The modules are rooted in the concept of cultural humility, which, rather than focusing on particular answers to these difficult challenges, suggests that the way to deal with bias and create an environment that leads to a more diverse and more effective nursing workforce is to recognize, understand and address power imbalances with respect and humility.

We are justifiably proud of such efforts, but that hard look in the mirror tells us we still have a tremendous amount of work to do. I suspect we are not alone.

New Roles for Advanced Practice Nurses

September 2012
David Vlahov

As the country gears up for the 2014 implementation of the Affordable Care Act, which will open up access to care for 32 million currently uninsured people, advanced practice nurses (APNs) will play an important role.

Working with other health care providers in a variety of settings, APNs can meet many essential needs of a modern health care system, including health promotion, disease prevention and primary and specialty care. In addition, nurse practitioners are a significant part of the solution for improving access to underserved populations.

Perhaps most importantly given the urgency of the situation, evidence exists that APNs take less time to train, provide less expensive care and in the many areas for which they are trained deliver equal or better quality of care and patient satisfaction than physicians. 

The catch is that there is a shortage of expert teachers to prepare the next generation of APNs. At the moment, there are 1,200 vacant APN faculty jobs nationwide, and this year we are seeing a rash of retirements in among nursing faculty across the country. Looking ahead five years, between one-third and one-half of APN faculty at our school alone will be eligible to retire. Replacing them will not be easy.

Returning to school for a doctorate requires a special dedication, especially for nurses who have practiced and taken on financial and family responsibilities. Tuition has increased as federal and state funding for advanced education has eroded, making higher-paid clinical positions like nurse practitioner more appealing. Those who choose to teach make personal sacrifices so that we can have a new and more responsive health care system.

Some of those who remain in clinical positions do serve as volunteer faculty and preceptors. Often alumni, they too do a remarkable job of training the next generation of nurses. Yet here again, their role demands sacrifice, and we do not have the numbers to meet the need.

To fill the gaps, most schools are experimenting with new strategies, including advanced simulation labs, online education, and partnerships with other professionals in nutrition and pharmacology as well as among formerly competitive nursing schools.

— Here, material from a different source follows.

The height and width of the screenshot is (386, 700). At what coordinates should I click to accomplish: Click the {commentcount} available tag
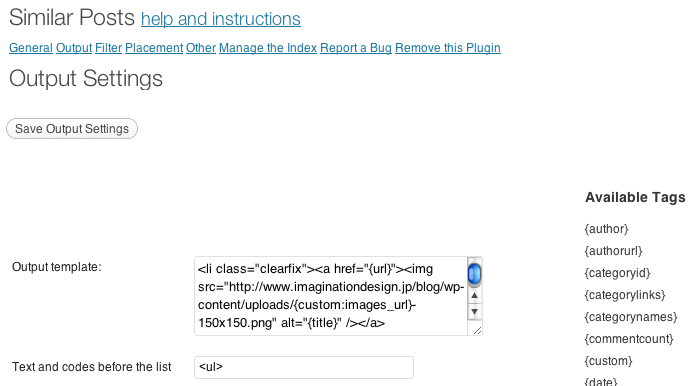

All of these strategies are important, but none can fully replace the human interaction – the nurse educators who have made personal sacrifices to nurture and guide the clinician who will provide outstanding frontline care, the administrator who will supervise the positive patient experience, and the educator and scholar who will advance knowledge in the university setting.

These individuals deserve more than our thanks. They need concrete support in the form of better wages – not just to show our appreciation, but also to entice others to fill these crucial roles. Schools need more endowed chairs to recognize faculty excellence. And we must maintain and strengthen our relationships with volunteer alumni and other community clinicians who teach students in real-world clinical settings.  

Because the flattened economy has caused some nurses to put off retirement or return to work, job vacancies are low in some areas, causing some debate about whether a nursing shortage actually exists. But when the economy recovers, many nurses will again leave the clinical and academic settings, depleting our ranks at a time when the aging of the population will demand more nursing care than ever before. We need nurse educators now to be prepared for the future that is already upon us.